Ik keur daarom goed dat een herstelmogelijkheid wordt geboden in situaties waarin materieel aan de voorwaarden voor de vergunning wordt voldaan en belanghebbende niet eerder heeft nagelaten voor één van deze twee vrijstellingen een wijziging door te geven en naar aanleiding hiervan door de inspecteur op zijn verplichtingen is gewezen. Er kan dan als volgt worden gehandeld.

Aan belanghebbende wordt een ‘Informatieformulier buitenlandse kentekens’ uitgereikt en hij wordt in de gelegenheid gesteld om binnen een termijn van twee weken de wijzigingen door te geven aan de bevoegde inspecteur. Deze zal nagaan of wordt voldaan aan de voorwaarden voor een vrijstelling op grond van artikel 2 dan wel artikel 3 van het Uitvoeringsbesluit. Indien aan de voorwaarden wordt voldaan, wordt een nieuwe vergunning afgegeven.

De goedkeuring is niet van toepassing ten aanzien van degene die al eerder heeft nagelaten voor één van deze twee vrijstellingen een wijziging door te geven, en naar aanleiding daarvan door de inspecteur op zijn verplichtingen is gewezen. Als wordt geconstateerd dat een dergelijke persoon in een niet in Nederland geregistreerd voertuig gebruik maakt van de weg in Nederland, en er is geen vergunning gevraagd, terwijl evenmin de BPM is voldaan, wordt een naheffingsaanslag aan deze persoon opgelegd.

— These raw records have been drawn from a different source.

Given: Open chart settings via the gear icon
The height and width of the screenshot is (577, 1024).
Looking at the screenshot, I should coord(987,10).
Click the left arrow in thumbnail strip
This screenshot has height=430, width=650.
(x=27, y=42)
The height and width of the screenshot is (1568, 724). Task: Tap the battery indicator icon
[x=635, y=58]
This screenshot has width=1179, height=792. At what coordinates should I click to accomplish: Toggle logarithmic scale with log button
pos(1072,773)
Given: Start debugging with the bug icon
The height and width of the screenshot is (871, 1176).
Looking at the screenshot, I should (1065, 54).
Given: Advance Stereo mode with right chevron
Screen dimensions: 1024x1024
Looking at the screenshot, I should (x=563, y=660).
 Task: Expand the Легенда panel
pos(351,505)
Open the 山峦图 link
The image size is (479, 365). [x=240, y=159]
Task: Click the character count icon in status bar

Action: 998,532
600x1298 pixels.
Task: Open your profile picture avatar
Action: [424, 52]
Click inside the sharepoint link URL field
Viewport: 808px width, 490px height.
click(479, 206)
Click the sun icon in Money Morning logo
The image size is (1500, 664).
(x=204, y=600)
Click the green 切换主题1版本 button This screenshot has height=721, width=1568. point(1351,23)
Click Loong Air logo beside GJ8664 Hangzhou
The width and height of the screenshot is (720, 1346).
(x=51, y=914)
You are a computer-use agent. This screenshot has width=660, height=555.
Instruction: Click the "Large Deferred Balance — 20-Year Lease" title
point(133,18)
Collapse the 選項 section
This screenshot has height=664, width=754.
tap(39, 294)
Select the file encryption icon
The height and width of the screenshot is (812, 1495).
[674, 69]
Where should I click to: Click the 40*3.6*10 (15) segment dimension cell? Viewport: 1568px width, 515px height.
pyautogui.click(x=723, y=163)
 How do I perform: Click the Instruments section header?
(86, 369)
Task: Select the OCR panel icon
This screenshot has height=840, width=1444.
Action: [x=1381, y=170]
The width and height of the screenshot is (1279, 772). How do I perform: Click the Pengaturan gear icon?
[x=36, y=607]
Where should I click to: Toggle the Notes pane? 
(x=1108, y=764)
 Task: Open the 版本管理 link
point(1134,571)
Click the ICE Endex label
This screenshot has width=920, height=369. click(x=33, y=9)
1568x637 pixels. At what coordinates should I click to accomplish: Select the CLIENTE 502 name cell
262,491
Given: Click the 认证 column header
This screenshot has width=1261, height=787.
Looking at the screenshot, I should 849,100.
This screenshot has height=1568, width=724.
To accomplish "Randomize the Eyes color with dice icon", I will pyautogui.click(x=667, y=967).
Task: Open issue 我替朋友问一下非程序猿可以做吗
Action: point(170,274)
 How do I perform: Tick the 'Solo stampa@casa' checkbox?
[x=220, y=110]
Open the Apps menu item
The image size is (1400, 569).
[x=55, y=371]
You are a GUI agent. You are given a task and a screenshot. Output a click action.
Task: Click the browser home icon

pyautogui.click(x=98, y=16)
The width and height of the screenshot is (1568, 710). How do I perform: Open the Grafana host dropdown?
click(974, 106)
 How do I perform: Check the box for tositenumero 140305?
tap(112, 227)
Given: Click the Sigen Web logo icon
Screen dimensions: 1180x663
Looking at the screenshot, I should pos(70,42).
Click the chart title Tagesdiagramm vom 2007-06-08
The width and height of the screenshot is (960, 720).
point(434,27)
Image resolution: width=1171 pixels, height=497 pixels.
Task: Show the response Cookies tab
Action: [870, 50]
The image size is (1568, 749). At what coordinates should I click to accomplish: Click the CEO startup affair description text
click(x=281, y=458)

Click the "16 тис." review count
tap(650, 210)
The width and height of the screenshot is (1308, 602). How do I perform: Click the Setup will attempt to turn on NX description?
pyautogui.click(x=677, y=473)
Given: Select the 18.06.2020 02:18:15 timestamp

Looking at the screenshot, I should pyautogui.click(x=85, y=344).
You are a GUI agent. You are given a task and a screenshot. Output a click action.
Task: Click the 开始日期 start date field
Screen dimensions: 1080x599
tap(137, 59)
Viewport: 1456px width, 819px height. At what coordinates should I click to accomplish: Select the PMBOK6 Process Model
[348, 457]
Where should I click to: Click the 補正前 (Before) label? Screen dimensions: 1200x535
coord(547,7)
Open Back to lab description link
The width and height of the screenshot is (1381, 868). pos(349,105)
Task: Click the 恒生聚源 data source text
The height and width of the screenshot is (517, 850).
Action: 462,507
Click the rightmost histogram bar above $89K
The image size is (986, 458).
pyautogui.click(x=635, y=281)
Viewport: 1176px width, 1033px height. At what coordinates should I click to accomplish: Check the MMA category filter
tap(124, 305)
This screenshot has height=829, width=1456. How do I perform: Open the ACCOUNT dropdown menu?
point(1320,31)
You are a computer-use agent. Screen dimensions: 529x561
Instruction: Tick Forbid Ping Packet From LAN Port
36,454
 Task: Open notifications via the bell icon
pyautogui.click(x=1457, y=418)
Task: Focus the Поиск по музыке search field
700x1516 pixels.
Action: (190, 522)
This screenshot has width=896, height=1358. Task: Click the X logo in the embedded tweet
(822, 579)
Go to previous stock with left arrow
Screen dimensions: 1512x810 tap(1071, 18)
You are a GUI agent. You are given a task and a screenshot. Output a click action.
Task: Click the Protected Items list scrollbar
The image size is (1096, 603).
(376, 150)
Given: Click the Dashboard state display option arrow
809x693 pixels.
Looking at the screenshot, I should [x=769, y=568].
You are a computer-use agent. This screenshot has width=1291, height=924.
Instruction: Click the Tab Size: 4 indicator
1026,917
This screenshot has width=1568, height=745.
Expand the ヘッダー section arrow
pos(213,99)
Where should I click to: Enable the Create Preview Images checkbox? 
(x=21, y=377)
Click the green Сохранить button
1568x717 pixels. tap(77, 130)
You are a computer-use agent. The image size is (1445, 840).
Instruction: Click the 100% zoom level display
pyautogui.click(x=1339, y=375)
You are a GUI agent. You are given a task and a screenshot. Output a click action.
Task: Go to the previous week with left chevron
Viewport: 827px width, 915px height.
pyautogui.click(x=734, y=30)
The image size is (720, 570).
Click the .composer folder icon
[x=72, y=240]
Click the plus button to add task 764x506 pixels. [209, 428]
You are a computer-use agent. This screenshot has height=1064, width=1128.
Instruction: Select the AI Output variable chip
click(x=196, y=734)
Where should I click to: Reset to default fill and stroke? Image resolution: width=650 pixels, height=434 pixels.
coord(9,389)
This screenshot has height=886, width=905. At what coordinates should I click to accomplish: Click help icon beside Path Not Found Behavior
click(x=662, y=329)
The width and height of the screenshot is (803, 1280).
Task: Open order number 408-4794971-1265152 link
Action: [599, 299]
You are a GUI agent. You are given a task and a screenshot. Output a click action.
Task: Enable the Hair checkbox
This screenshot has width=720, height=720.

3.4. Overige situaties buitenlands kenteken

[Regeling vervallen per 15-07-2007]

Voor overige situaties waarin een inwoner van Nederland met een niet in Nederland geregistreerd voertuig gebruik maakt van de weg in Nederland voorziet de regelgeving niet in een vrijstelling. Hierbij kan bijvoorbeeld worden gedacht aan gebruik van de weg door een Nederlands ingezetene met:

  • een niet in Nederland geregistreerd voertuig van een familielid, kennis, zakenrelatie of collega;

  • een niet in Nederland geregistreerd voertuig van een buitenlandse werkgever of het hoofd van een buitenlandse onderneming, terwijl aan deze persoon geen vergunning is verleend voor een vrijstelling ingevolge artikel 2 of artikel 3 van het Uitvoeringsbesluit BPM.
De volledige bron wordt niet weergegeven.